• [Records supplied]
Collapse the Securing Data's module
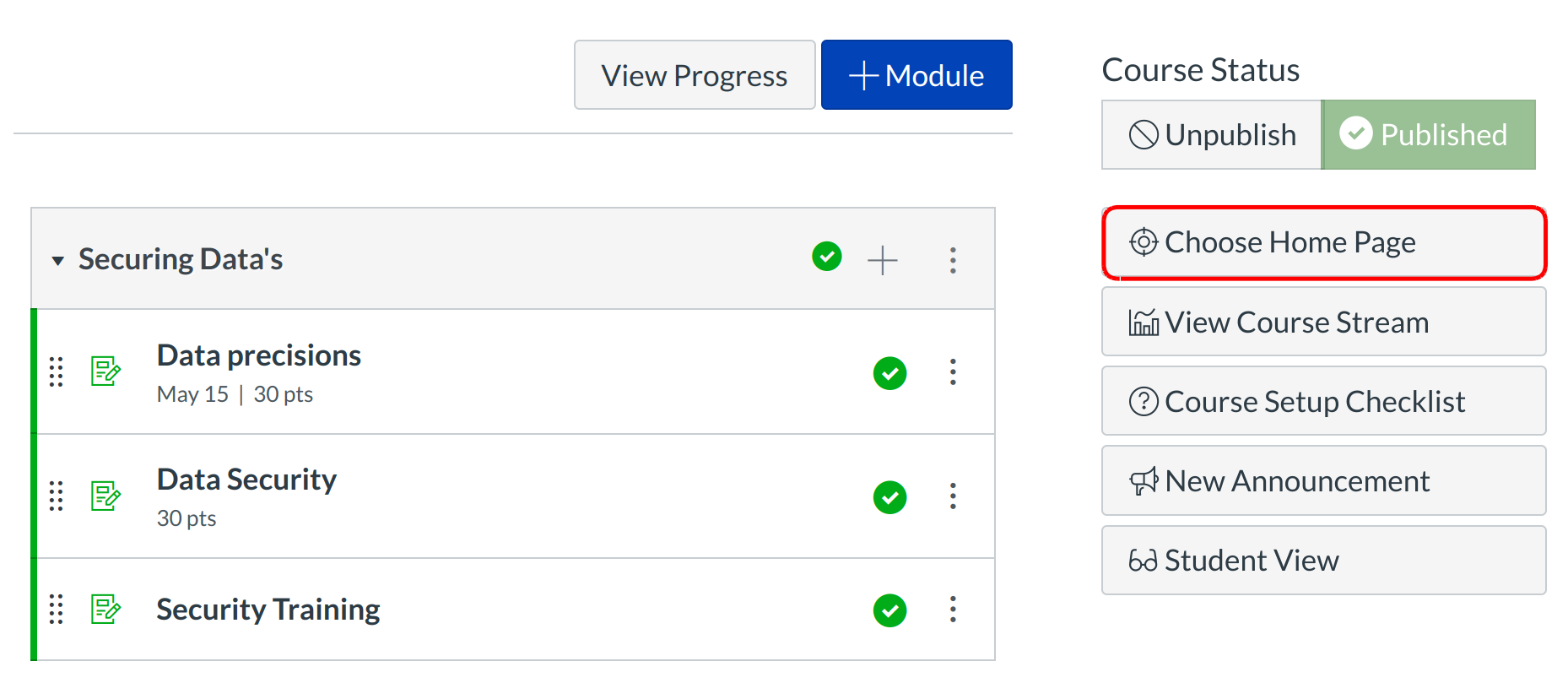Screen dimensions: 1568x683 (x=57, y=260)
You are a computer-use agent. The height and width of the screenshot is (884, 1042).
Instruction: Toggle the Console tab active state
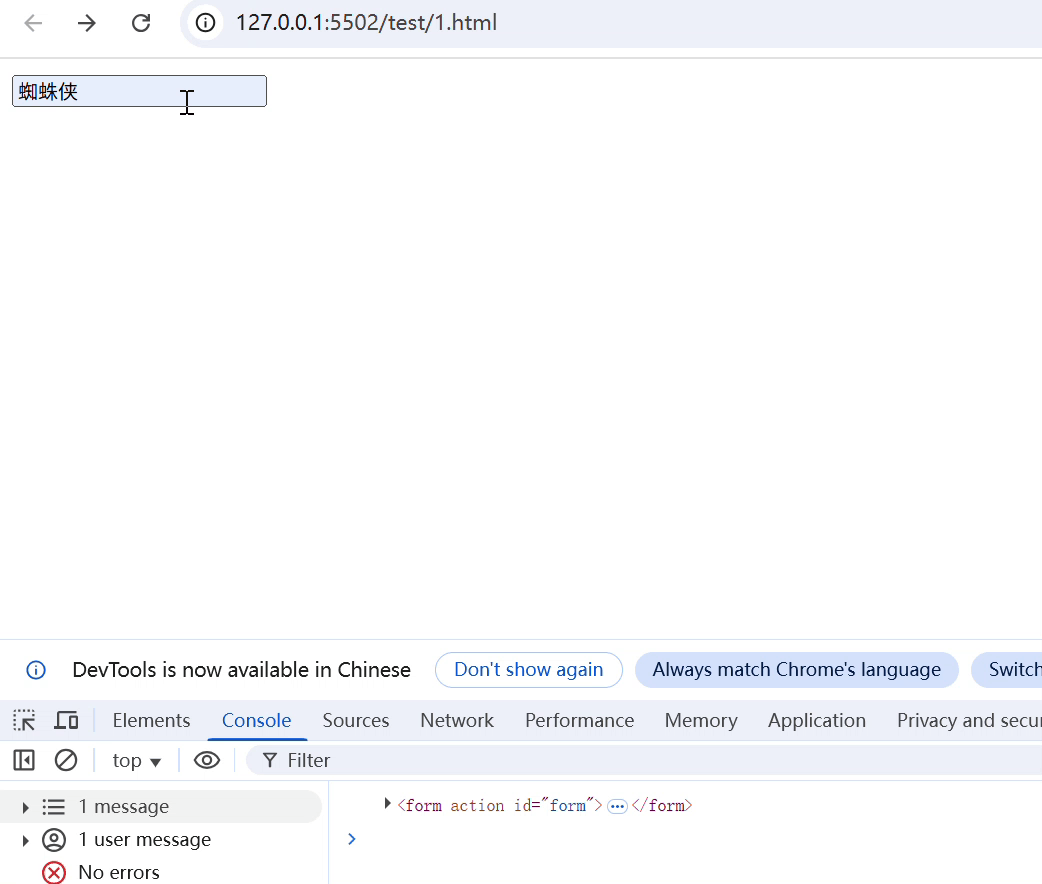[256, 720]
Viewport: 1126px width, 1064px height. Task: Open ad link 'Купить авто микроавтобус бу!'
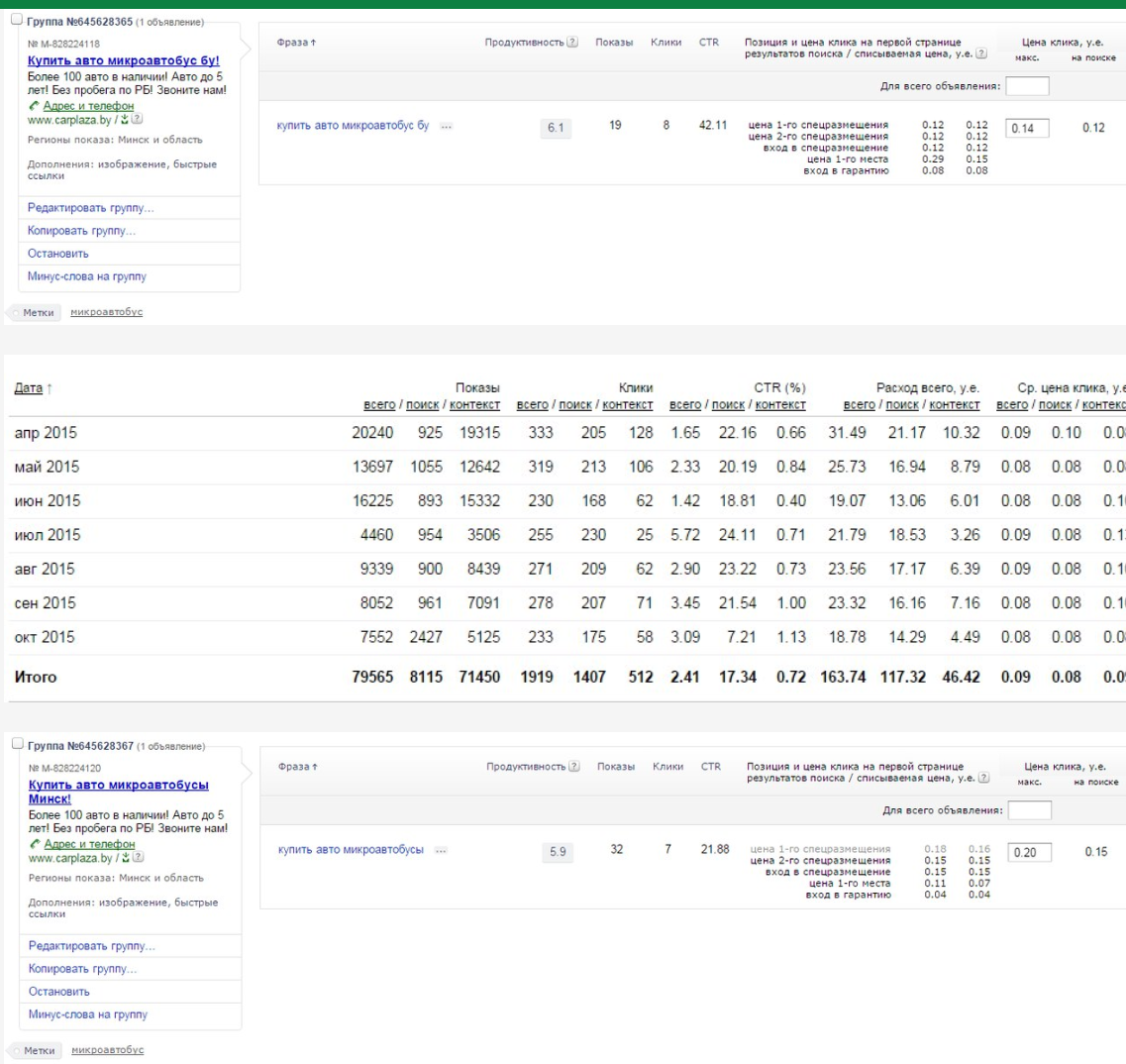point(123,60)
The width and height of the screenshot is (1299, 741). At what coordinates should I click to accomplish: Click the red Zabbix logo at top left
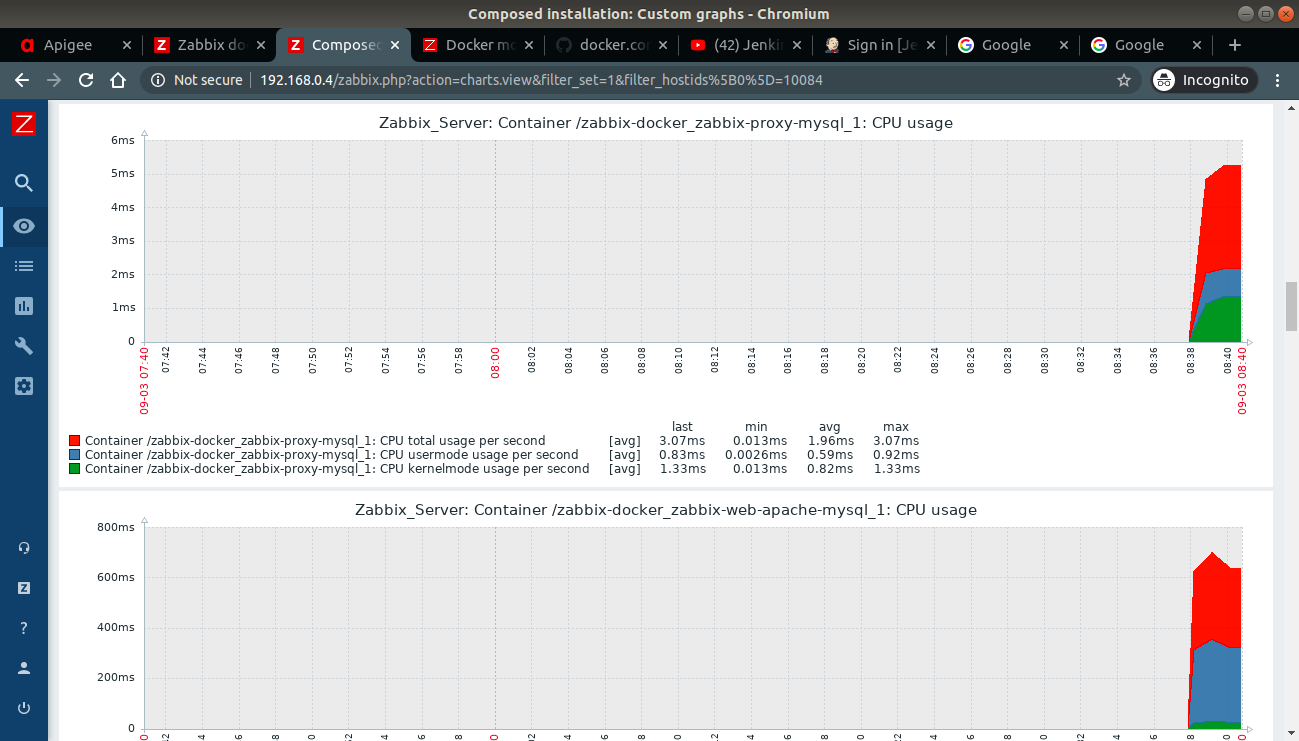(23, 124)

• [What is being asked] What I need is every record written out exactly, minus the pictures.

• [Output of the exercise]
Collapse the Securing Data's module
Screen dimensions: 1568x683 (x=57, y=260)
You are a computer-use agent. The height and width of the screenshot is (884, 1042).
Instruction: Toggle the Console tab active state
[256, 720]
Viewport: 1126px width, 1064px height. Task: Open ad link 'Купить авто микроавтобус бу!'
point(123,60)
The width and height of the screenshot is (1299, 741). At what coordinates should I click to accomplish: Click the red Zabbix logo at top left
(23, 124)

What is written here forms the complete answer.